Assignment:
Type out all the records once more, exactly.
(Entries shown Opens)
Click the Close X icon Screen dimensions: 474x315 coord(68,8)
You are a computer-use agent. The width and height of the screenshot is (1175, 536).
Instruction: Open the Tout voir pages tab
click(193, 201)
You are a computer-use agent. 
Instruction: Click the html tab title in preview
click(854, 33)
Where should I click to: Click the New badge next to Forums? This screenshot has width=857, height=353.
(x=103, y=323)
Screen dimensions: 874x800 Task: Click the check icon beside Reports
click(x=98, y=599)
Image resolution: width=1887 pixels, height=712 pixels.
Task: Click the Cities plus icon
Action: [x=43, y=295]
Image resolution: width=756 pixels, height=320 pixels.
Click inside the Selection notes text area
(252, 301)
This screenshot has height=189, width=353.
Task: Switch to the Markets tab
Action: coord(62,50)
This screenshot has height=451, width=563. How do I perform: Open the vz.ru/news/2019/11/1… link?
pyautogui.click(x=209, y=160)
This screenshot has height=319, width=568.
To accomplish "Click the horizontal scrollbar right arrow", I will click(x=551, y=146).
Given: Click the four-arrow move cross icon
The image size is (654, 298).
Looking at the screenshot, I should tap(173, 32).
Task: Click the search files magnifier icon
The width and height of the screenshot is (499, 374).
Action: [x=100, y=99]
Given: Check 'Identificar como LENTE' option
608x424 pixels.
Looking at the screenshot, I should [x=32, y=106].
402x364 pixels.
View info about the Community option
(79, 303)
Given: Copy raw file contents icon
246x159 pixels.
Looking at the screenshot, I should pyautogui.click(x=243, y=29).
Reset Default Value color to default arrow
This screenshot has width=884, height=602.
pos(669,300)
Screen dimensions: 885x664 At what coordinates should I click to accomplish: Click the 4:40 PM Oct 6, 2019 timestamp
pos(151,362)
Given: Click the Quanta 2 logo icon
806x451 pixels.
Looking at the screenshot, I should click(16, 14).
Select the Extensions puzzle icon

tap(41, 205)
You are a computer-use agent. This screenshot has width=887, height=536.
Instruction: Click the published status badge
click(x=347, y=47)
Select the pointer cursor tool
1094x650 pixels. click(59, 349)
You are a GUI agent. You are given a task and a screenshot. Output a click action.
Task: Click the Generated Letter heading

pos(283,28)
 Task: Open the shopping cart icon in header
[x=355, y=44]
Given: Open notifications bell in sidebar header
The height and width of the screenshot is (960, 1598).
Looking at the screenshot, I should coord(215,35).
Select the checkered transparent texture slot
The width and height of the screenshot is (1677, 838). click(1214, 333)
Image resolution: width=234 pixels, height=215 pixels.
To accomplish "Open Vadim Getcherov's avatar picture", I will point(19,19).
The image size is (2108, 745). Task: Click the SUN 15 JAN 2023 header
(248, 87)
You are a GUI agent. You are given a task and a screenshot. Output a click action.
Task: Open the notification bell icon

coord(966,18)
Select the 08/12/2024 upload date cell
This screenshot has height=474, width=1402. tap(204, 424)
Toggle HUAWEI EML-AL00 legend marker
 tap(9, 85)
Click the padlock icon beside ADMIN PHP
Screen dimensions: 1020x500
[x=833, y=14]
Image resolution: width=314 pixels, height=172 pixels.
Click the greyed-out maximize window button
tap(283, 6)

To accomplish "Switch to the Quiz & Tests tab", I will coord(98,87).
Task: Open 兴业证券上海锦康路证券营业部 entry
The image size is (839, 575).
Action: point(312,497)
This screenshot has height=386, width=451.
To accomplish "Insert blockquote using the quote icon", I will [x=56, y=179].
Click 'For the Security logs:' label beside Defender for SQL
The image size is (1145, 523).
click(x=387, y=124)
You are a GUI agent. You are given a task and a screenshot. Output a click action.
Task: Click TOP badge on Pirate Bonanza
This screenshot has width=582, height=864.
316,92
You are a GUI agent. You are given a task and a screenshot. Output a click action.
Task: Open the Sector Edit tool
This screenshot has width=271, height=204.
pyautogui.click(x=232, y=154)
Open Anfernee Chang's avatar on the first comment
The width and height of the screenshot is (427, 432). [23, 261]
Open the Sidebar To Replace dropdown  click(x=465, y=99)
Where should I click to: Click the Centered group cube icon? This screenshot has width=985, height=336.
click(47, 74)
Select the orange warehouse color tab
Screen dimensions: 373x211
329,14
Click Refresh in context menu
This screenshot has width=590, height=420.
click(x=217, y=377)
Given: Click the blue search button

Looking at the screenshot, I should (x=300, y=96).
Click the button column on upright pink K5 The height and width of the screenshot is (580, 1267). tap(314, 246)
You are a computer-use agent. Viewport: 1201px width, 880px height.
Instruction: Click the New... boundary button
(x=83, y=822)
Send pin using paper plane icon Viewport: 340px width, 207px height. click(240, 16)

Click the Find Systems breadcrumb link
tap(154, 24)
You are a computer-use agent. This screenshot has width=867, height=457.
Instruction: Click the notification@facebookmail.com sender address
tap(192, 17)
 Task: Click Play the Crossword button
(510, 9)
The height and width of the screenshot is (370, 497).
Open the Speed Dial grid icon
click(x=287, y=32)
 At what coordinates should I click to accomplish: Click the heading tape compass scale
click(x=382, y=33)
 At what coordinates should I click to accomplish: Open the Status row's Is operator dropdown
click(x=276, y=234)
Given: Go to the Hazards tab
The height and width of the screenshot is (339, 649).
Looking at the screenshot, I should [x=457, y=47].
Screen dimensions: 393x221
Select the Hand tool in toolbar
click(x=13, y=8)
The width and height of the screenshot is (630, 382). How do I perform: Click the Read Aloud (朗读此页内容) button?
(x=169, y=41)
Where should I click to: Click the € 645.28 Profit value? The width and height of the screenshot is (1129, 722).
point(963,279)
(Entries shown Closes)
Answer space:
Click the Close X icon Screen dimensions: 474x315 coord(68,8)
You are a computer-use agent. The width and height of the screenshot is (1175, 536).
Instruction: Open the Tout voir pages tab
click(193, 201)
You are a computer-use agent. 
Instruction: Click the html tab title in preview
click(854, 33)
Where should I click to: Click the New badge next to Forums? This screenshot has width=857, height=353.
(x=103, y=323)
Screen dimensions: 874x800 Task: Click the check icon beside Reports
click(x=98, y=599)
Image resolution: width=1887 pixels, height=712 pixels.
Task: Click the Cities plus icon
Action: [x=43, y=295]
Image resolution: width=756 pixels, height=320 pixels.
Click inside the Selection notes text area
(252, 301)
This screenshot has height=189, width=353.
Task: Switch to the Markets tab
Action: coord(62,50)
This screenshot has height=451, width=563. How do I perform: Open the vz.ru/news/2019/11/1… link?
pyautogui.click(x=209, y=160)
This screenshot has height=319, width=568.
To accomplish "Click the horizontal scrollbar right arrow", I will click(x=551, y=146).
Given: Click the four-arrow move cross icon
The image size is (654, 298).
Looking at the screenshot, I should tap(173, 32).
Task: Click the search files magnifier icon
The width and height of the screenshot is (499, 374).
Action: [x=100, y=99]
Given: Check 'Identificar como LENTE' option
608x424 pixels.
Looking at the screenshot, I should [x=32, y=106].
402x364 pixels.
View info about the Community option
(79, 303)
Given: Copy raw file contents icon
246x159 pixels.
Looking at the screenshot, I should pyautogui.click(x=243, y=29).
Reset Default Value color to default arrow
This screenshot has width=884, height=602.
pos(669,300)
Screen dimensions: 885x664 At what coordinates should I click to accomplish: Click the 4:40 PM Oct 6, 2019 timestamp
pos(151,362)
Given: Click the Quanta 2 logo icon
806x451 pixels.
Looking at the screenshot, I should click(16, 14).
Select the Extensions puzzle icon

tap(41, 205)
You are a computer-use agent. This screenshot has width=887, height=536.
Instruction: Click the published status badge
click(x=347, y=47)
Select the pointer cursor tool
1094x650 pixels. click(59, 349)
You are a GUI agent. You are given a task and a screenshot. Output a click action.
Task: Click the Generated Letter heading

pos(283,28)
 Task: Open the shopping cart icon in header
[x=355, y=44]
Given: Open notifications bell in sidebar header
The height and width of the screenshot is (960, 1598).
Looking at the screenshot, I should coord(215,35).
Select the checkered transparent texture slot
The width and height of the screenshot is (1677, 838). click(1214, 333)
Image resolution: width=234 pixels, height=215 pixels.
To accomplish "Open Vadim Getcherov's avatar picture", I will point(19,19).
The image size is (2108, 745). Task: Click the SUN 15 JAN 2023 header
(248, 87)
You are a GUI agent. You are given a task and a screenshot. Output a click action.
Task: Open the notification bell icon

coord(966,18)
Select the 08/12/2024 upload date cell
This screenshot has height=474, width=1402. tap(204, 424)
Toggle HUAWEI EML-AL00 legend marker
 tap(9, 85)
Click the padlock icon beside ADMIN PHP
Screen dimensions: 1020x500
[x=833, y=14]
Image resolution: width=314 pixels, height=172 pixels.
Click the greyed-out maximize window button
tap(283, 6)

To accomplish "Switch to the Quiz & Tests tab", I will coord(98,87).
Task: Open 兴业证券上海锦康路证券营业部 entry
The image size is (839, 575).
Action: point(312,497)
This screenshot has height=386, width=451.
To accomplish "Insert blockquote using the quote icon", I will [x=56, y=179].
Click 'For the Security logs:' label beside Defender for SQL
The image size is (1145, 523).
click(x=387, y=124)
You are a GUI agent. You are given a task and a screenshot. Output a click action.
Task: Click TOP badge on Pirate Bonanza
This screenshot has width=582, height=864.
316,92
You are a GUI agent. You are given a task and a screenshot. Output a click action.
Task: Open the Sector Edit tool
This screenshot has width=271, height=204.
pyautogui.click(x=232, y=154)
Open Anfernee Chang's avatar on the first comment
The width and height of the screenshot is (427, 432). [23, 261]
Open the Sidebar To Replace dropdown  click(x=465, y=99)
Where should I click to: Click the Centered group cube icon? This screenshot has width=985, height=336.
click(47, 74)
Select the orange warehouse color tab
Screen dimensions: 373x211
329,14
Click Refresh in context menu
This screenshot has width=590, height=420.
click(x=217, y=377)
Given: Click the blue search button

Looking at the screenshot, I should (x=300, y=96).
Click the button column on upright pink K5 The height and width of the screenshot is (580, 1267). tap(314, 246)
You are a computer-use agent. Viewport: 1201px width, 880px height.
Instruction: Click the New... boundary button
(x=83, y=822)
Send pin using paper plane icon Viewport: 340px width, 207px height. click(240, 16)

Click the Find Systems breadcrumb link
tap(154, 24)
You are a computer-use agent. This screenshot has width=867, height=457.
Instruction: Click the notification@facebookmail.com sender address
tap(192, 17)
 Task: Click Play the Crossword button
(510, 9)
The height and width of the screenshot is (370, 497).
Open the Speed Dial grid icon
click(x=287, y=32)
 At what coordinates should I click to accomplish: Click the heading tape compass scale
click(x=382, y=33)
 At what coordinates should I click to accomplish: Open the Status row's Is operator dropdown
click(x=276, y=234)
Given: Go to the Hazards tab
The height and width of the screenshot is (339, 649).
Looking at the screenshot, I should [x=457, y=47].
Screen dimensions: 393x221
Select the Hand tool in toolbar
click(x=13, y=8)
The width and height of the screenshot is (630, 382). How do I perform: Click the Read Aloud (朗读此页内容) button?
(x=169, y=41)
Where should I click to: Click the € 645.28 Profit value? The width and height of the screenshot is (1129, 722).
point(963,279)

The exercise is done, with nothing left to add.